The Role of Host (Endogenous) T Cells in Chronic Graft-Versus-Host Autoimmune Disease

Abstract

AbstractChronic graft-vs-host (cGVH) disease induced by the transfer of Ia-incompatible spleen cells from one normal mouse strain (such as B6.C-H2bm12/KhEg (bm12)) to another (such as C57BL/6) causes an autoimmune syndrome resembling systemic lupus erythematosus (SLE). The role of host-derived T cells in this response is not obvious. Previous reports suggested that host T cells might serve to down-regulate the autoimmune syndrome.
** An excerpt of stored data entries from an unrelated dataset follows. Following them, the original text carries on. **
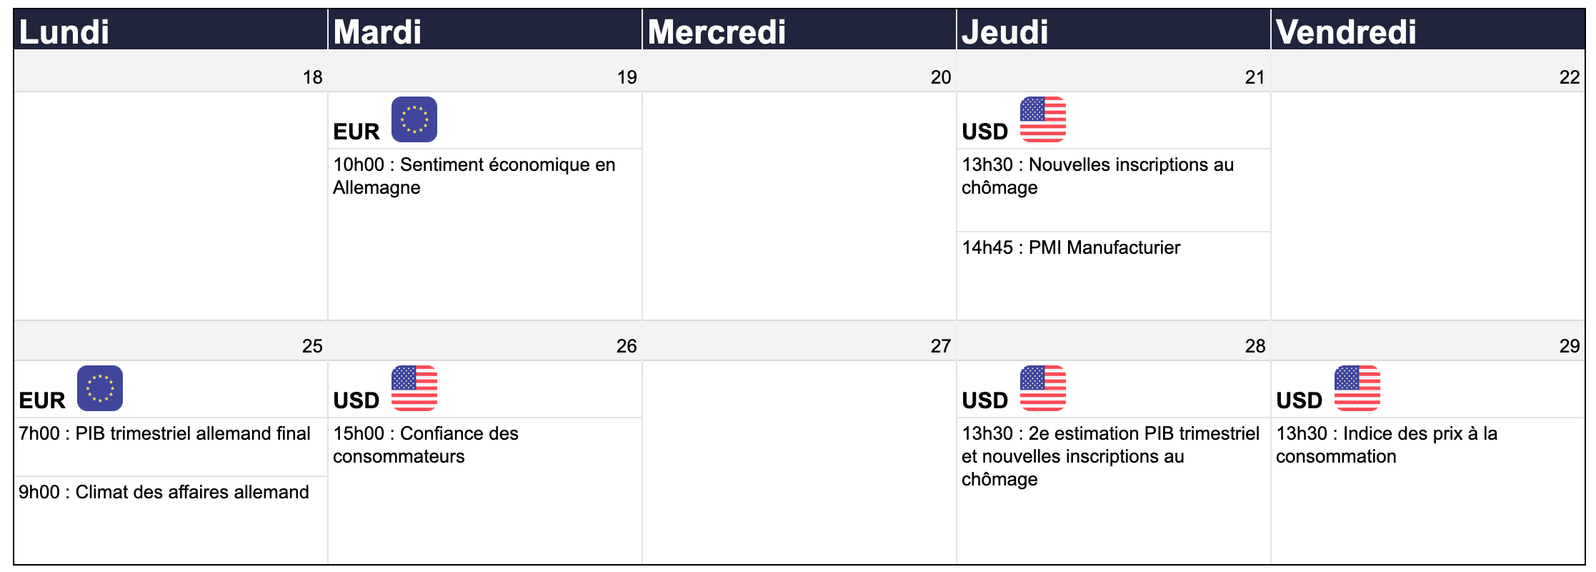This screenshot has height=572, width=1596.
Task: Select the Mercredi column header
Action: click(x=799, y=31)
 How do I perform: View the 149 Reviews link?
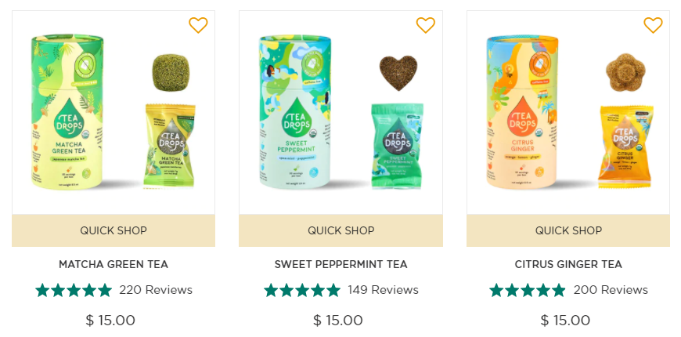(383, 290)
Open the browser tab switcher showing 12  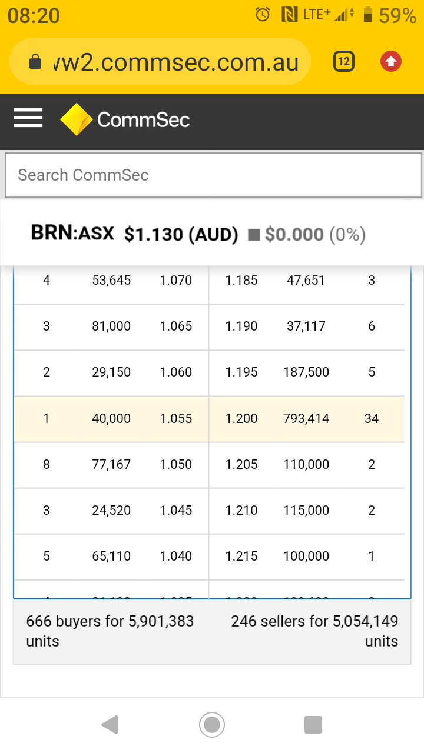(344, 62)
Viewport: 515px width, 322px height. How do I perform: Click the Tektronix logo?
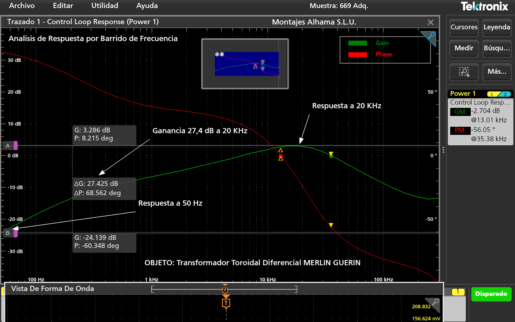pyautogui.click(x=485, y=6)
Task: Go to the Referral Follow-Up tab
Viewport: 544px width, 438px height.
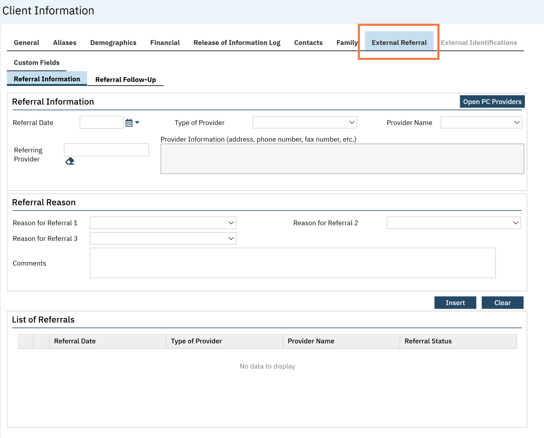Action: click(x=125, y=79)
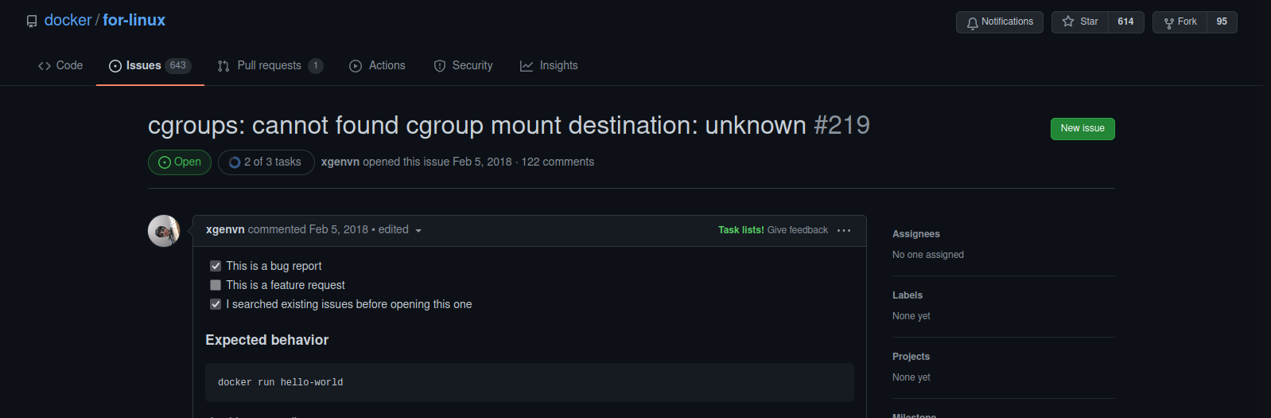Star the for-linux repository
1271x418 pixels.
pyautogui.click(x=1080, y=22)
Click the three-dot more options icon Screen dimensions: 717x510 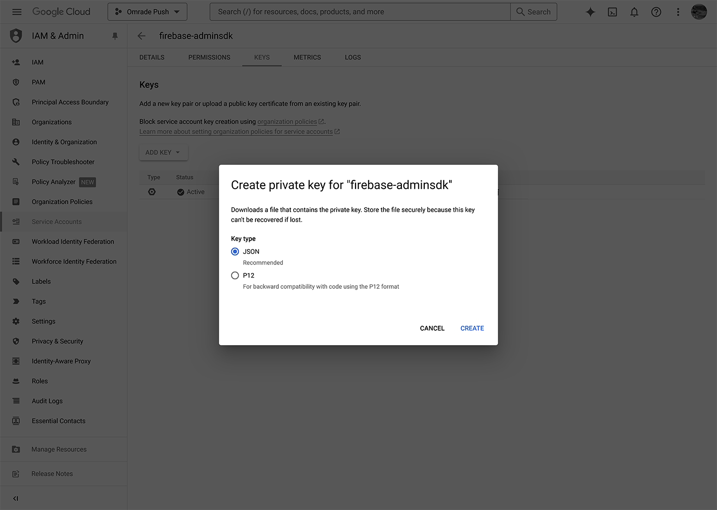coord(678,12)
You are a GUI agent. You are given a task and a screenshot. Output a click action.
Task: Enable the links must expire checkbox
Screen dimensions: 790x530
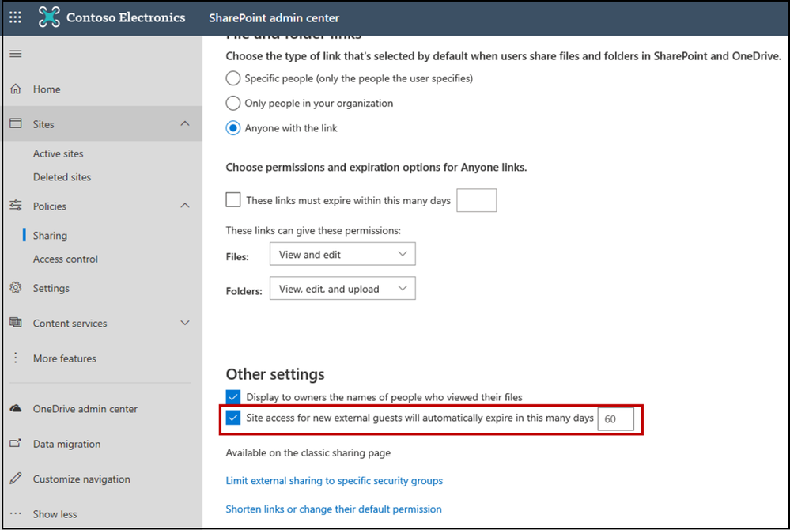233,200

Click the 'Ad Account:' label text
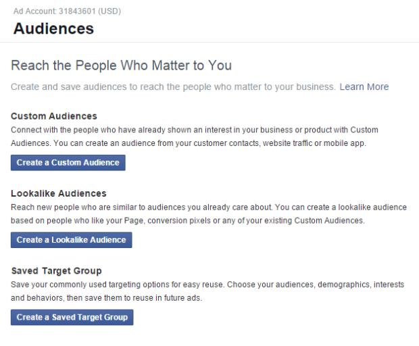coord(35,11)
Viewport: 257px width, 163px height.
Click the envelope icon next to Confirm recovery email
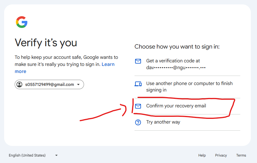138,106

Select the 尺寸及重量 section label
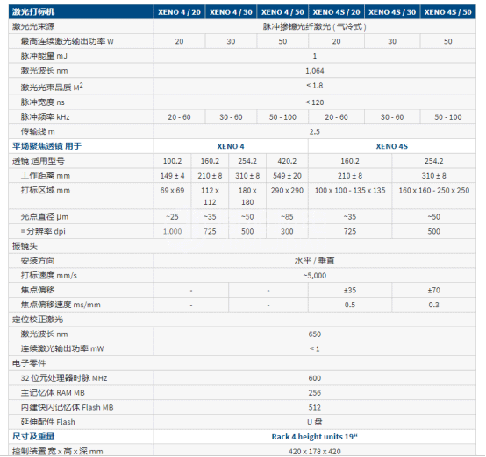(33, 437)
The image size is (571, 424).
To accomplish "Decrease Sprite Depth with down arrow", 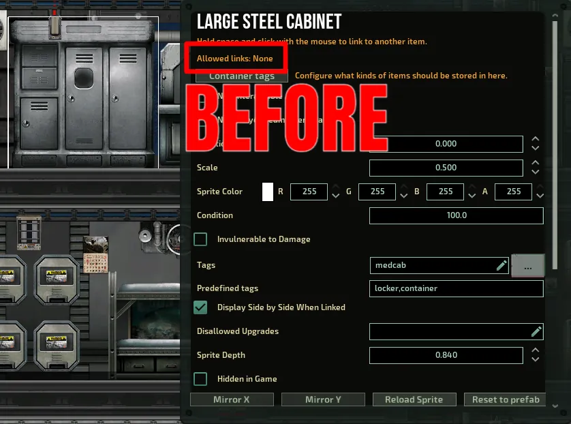I will 536,359.
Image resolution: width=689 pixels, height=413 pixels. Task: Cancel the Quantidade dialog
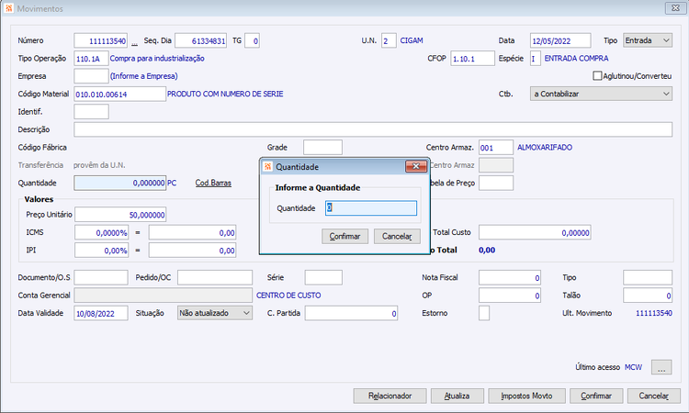point(397,236)
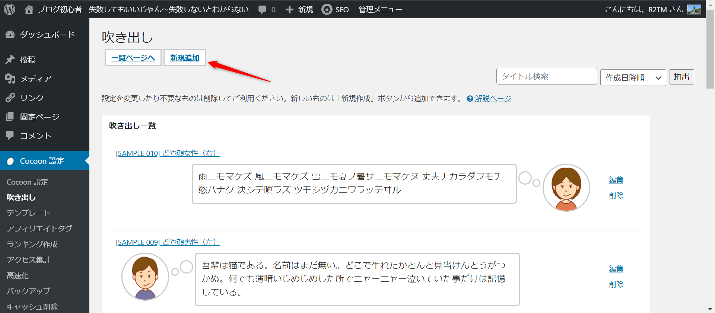Click the Links chain icon
Screen dimensions: 715x313
[x=10, y=98]
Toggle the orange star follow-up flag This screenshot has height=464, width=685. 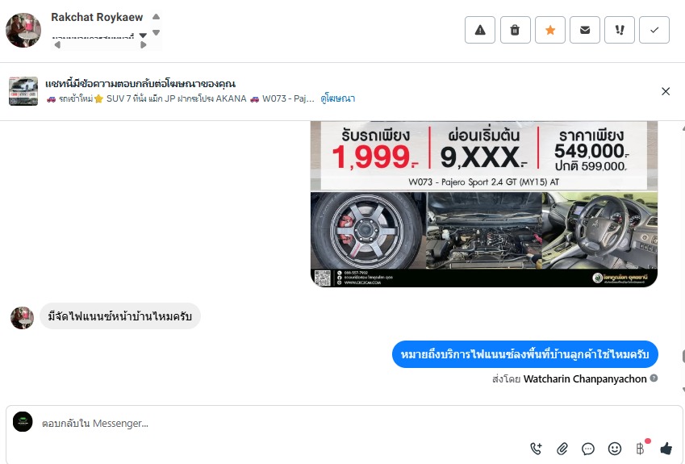pyautogui.click(x=550, y=30)

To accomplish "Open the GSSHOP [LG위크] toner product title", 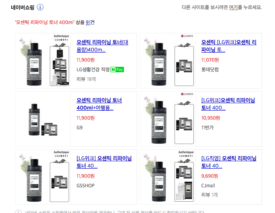I will point(104,162).
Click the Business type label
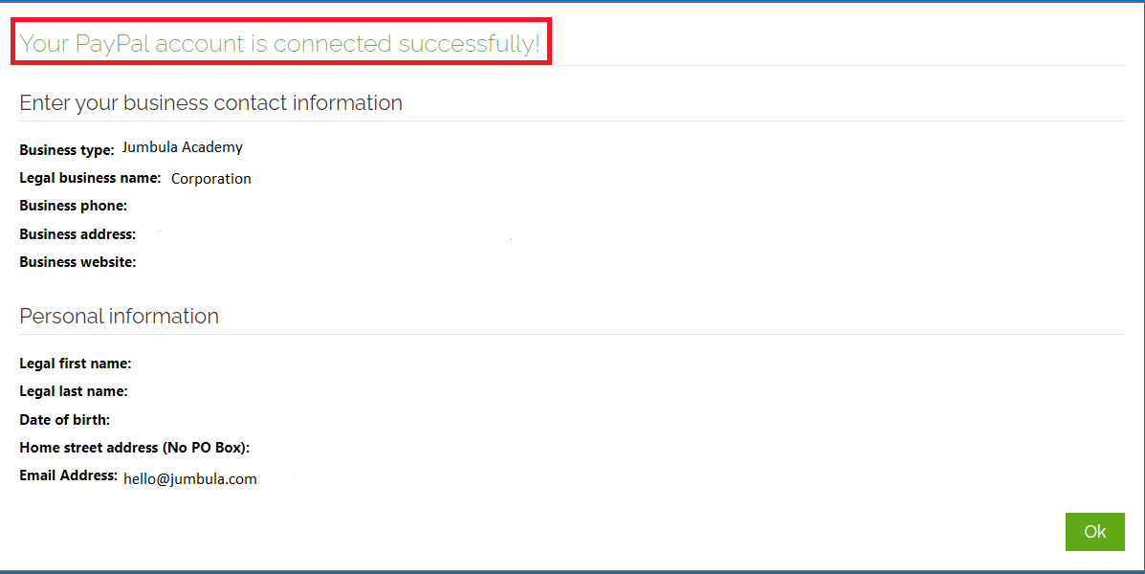 coord(66,149)
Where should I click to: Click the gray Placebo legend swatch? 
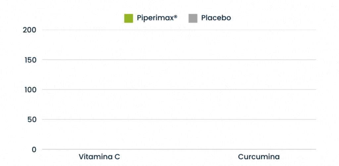pos(193,18)
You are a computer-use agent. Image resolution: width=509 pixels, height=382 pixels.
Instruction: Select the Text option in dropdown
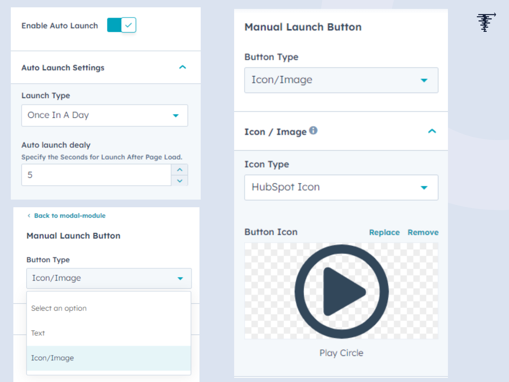pyautogui.click(x=38, y=333)
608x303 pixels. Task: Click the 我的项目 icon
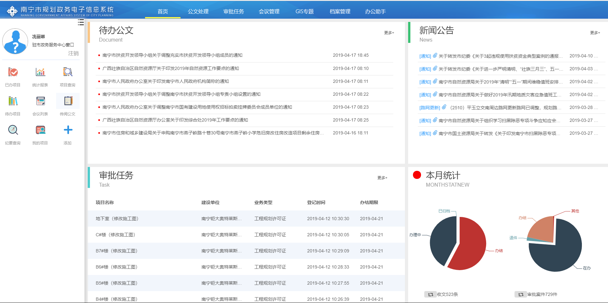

To address this issue more definitively, we used CD4 knockout (KO) or CD8KO C57BL/6 (B6) mice as recipients in the bm12→C57B6 cGVH model. CD4KO B6 mice injected with allogeneic bm12 spleen cells (bm12→CD4KO group) showed no evidence of cGVH disease. They made no detectable autoantibodies, including anti-chromatin, anti-dsDNA, anti-ssDNA, and rheumatoid factor. They survived at least 20 wks after induction of cGVH disease; and they did not develop nephritis, based on the absence of detectable levels of proteinuria and normal renal histology at the time of sacrifice. By contrast, CD8KO B6 mice (bm12→CD8KO group) and normal B6 mice (bm12→B6 group) injected with bm12 spleen cells generally showed similar levels of mortality, nephritis, and autoantibodies, although the autoantibody titers declined somewhat after week 8 in the bm12→CD8KO group. Control groups of recipients injected with B6 spleen cells showed no induction of autoantibodies. A surprising finding, however, was that the B6→CD8KO group developed severe histologic glomerulonephritis in the absence of autoantibodies and with decreased immune deposits. These results indicate that endogenous (host) CD4+ T cells play an essential role in the cGVH autoimmune syndrome.